Peer
names 'serial liar' whose rape claims sent an innocent man to jail
http://www.timesonline.co.uk/article/0,,29389-2413024,00.html
Times
- 20th October 2006
Women's
rights groups fear that legal landmark will discourage victims from
coming forward
A LABOUR peer yesterday named a “serial and repeated liar”
whose false allegations resulted in an innocent man being jailed
for a sex attack.
Lord Campbell-Savours
used parliamentary privilege to name the woman during a debate in
the House of Lords on rape legislation. He suggested that women
who make false allegations of rape should be named and prosecuted
for perjury.
It is believed to be the first time that the identity of a woman
who claims that she has been the victim of a sexual offence has
been revealed in Parliament.
Women’s
rights groups said that they feared that the naming of the woman
would further deter rape victims from reporting their ordeal.
It is a
criminal offence to name anyone who complains to police that they
have been the victim of a sexual offence, even if the alleged attacker
is found not guilty in court.

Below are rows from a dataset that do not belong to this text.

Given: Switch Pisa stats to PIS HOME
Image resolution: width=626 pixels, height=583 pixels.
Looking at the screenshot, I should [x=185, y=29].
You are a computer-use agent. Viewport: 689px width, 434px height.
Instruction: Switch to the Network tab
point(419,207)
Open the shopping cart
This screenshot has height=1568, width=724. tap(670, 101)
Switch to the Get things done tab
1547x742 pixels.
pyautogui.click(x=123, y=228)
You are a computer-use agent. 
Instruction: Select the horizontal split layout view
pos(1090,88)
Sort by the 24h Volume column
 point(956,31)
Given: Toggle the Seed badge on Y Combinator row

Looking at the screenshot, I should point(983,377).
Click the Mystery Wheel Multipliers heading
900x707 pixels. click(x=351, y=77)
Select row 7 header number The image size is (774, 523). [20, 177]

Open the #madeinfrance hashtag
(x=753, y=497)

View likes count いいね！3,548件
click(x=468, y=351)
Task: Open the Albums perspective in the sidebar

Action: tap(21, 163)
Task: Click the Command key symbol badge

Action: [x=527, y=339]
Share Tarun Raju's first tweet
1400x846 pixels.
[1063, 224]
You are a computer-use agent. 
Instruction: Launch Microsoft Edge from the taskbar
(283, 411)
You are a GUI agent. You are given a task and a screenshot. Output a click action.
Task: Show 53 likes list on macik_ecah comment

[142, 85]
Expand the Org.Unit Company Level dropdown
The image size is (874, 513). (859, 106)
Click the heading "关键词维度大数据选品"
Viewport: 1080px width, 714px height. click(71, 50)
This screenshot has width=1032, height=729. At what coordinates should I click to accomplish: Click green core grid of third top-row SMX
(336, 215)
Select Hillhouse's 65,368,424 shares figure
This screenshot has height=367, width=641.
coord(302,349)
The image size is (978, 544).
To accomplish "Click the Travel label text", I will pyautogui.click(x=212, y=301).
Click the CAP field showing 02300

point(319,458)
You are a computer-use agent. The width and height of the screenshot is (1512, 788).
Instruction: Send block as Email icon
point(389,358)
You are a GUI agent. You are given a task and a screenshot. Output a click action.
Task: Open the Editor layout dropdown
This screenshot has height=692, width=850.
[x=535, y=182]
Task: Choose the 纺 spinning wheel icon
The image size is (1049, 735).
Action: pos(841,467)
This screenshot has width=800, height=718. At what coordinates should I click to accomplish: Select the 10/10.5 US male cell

But Lord Campbell-Savours is protected
from legal action for comments made in the House of Lords.
Speaking
in the Lords he said: “Is not the inevitable consequence of
the workings of the law as currently framed that we will carry on
imprisoning innocent people such as Warren Blackwell, who was falsely
accused by a serial and repeated liar, (the woman’s name),
who has a history of making false accusations and having multiple
identities? “As a result of her accusations, he spent three
and a half years in prison following a shabby and inadequate police
investigation and was exonerated only when the Criminal Cases Review
Commission inquiry cleared him and traced her history.
“Should
not mature accusers who perjure themselves in rape trials be named
and prosecuted for perjury?” The official record of the Houses
of Parliament, Hansard, included the woman’s name in its report
because it believed it was covered by parliamentary privilege. However,
the Press Association later removed the woman’s identity from
its report of the debate after seeking legal advice, which said
that she was entitled, by statute, to lifelong anonymity.
Lord Cambell-Savours
said last night that he was unable to comment further on the issue
because he would not be covered by privilege outside Parliament.
Mr Blackwell,
36, from Daventry, Northamptonshire, spent more than three years
in jail for a sex attack before his conviction was quashed by the
Court of Appeal last month after fresh evidence suggested that his
alleged victim was a liar.
The Criminal
Cases Review Commission, which investigates possible miscarriages
of justice, discovered that the alleged victim had made similar
accusations. The Court of Appeal ruled that Mr Blackwell’s
conviction was unsafe in the light of the new evidence that the
complainant had made “strikingly similar allegations”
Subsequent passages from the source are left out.